§ Exercise
The answer must be every line below that contains the string "with".
*** Record set ***
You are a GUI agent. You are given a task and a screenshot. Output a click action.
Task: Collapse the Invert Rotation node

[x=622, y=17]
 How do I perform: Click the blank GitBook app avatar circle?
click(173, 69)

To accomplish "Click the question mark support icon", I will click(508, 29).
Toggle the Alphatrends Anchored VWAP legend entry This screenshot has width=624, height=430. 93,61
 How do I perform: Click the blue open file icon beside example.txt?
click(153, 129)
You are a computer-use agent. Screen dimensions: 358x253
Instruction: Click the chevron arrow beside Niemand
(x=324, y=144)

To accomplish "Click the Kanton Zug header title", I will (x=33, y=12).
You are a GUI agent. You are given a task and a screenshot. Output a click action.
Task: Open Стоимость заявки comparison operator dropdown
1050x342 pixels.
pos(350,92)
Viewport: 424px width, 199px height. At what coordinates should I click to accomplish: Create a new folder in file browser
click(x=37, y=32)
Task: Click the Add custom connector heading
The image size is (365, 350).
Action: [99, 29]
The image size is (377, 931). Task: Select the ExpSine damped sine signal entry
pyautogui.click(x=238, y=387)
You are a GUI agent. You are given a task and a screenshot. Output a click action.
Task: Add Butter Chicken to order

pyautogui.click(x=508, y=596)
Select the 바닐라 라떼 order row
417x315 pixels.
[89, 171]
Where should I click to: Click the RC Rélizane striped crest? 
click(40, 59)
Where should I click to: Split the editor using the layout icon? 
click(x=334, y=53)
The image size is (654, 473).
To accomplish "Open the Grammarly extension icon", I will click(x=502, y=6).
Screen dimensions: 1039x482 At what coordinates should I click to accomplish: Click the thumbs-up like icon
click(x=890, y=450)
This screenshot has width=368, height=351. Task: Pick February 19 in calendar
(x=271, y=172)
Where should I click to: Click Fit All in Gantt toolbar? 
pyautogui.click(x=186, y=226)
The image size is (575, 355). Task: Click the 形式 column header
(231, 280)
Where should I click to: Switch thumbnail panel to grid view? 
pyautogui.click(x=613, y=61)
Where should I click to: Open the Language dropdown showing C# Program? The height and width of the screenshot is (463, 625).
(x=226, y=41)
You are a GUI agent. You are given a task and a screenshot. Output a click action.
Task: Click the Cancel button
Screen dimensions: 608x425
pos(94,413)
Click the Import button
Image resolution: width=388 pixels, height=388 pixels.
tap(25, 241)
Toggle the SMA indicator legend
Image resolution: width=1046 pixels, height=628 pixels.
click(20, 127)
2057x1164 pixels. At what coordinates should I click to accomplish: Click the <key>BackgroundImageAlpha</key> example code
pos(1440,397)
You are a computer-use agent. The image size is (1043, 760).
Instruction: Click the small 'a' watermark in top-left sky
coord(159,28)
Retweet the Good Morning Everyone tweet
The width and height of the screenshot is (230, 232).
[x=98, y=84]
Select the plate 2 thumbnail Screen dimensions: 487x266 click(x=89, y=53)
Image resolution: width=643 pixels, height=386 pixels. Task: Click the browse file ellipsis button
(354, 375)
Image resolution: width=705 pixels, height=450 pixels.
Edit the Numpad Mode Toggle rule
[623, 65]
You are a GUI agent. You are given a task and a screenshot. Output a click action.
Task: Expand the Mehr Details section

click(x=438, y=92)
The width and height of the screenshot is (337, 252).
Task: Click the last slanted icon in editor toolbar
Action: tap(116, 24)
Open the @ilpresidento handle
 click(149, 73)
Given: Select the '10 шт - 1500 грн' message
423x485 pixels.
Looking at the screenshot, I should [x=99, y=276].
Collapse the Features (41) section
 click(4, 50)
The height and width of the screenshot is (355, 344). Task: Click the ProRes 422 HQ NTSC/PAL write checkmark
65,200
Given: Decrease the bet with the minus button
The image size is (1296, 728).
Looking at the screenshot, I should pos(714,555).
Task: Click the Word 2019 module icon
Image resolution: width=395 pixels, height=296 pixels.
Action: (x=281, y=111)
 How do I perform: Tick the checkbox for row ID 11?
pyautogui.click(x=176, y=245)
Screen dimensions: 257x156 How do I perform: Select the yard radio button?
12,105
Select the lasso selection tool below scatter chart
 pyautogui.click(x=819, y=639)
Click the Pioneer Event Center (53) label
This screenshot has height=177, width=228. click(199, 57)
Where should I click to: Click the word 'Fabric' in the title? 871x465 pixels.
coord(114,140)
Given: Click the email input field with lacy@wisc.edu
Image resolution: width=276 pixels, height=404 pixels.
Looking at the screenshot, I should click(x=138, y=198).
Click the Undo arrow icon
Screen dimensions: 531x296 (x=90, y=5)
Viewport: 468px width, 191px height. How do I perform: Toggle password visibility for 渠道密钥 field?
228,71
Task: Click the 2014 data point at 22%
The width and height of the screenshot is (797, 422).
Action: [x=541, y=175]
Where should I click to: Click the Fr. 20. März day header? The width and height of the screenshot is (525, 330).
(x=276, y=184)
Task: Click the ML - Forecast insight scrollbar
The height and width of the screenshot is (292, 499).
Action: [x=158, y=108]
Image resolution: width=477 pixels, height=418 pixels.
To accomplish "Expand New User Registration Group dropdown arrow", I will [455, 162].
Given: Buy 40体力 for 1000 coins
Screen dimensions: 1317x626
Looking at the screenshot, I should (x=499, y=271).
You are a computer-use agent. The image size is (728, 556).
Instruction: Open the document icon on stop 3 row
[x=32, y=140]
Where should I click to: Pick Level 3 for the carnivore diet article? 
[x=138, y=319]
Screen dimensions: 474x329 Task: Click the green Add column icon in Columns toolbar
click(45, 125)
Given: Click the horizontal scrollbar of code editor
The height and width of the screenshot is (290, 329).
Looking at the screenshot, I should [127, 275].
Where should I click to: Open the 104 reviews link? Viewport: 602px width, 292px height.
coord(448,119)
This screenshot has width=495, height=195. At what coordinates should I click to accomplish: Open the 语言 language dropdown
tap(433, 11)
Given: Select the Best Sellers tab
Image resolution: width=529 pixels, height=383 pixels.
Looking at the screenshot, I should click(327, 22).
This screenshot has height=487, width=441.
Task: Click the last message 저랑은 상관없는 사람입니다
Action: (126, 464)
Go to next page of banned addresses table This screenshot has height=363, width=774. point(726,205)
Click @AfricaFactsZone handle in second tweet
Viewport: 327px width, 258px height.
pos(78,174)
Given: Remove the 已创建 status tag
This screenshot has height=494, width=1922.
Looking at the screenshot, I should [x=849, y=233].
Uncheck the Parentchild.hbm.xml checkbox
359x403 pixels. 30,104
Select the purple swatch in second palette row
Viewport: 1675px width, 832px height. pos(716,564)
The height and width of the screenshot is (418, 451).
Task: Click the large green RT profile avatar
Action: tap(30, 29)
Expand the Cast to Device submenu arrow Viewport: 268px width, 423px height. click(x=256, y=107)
*** End of Record set ***
§ Written response
Given: Decrease the bet with the minus button
Given: Click the email input field with lacy@wisc.edu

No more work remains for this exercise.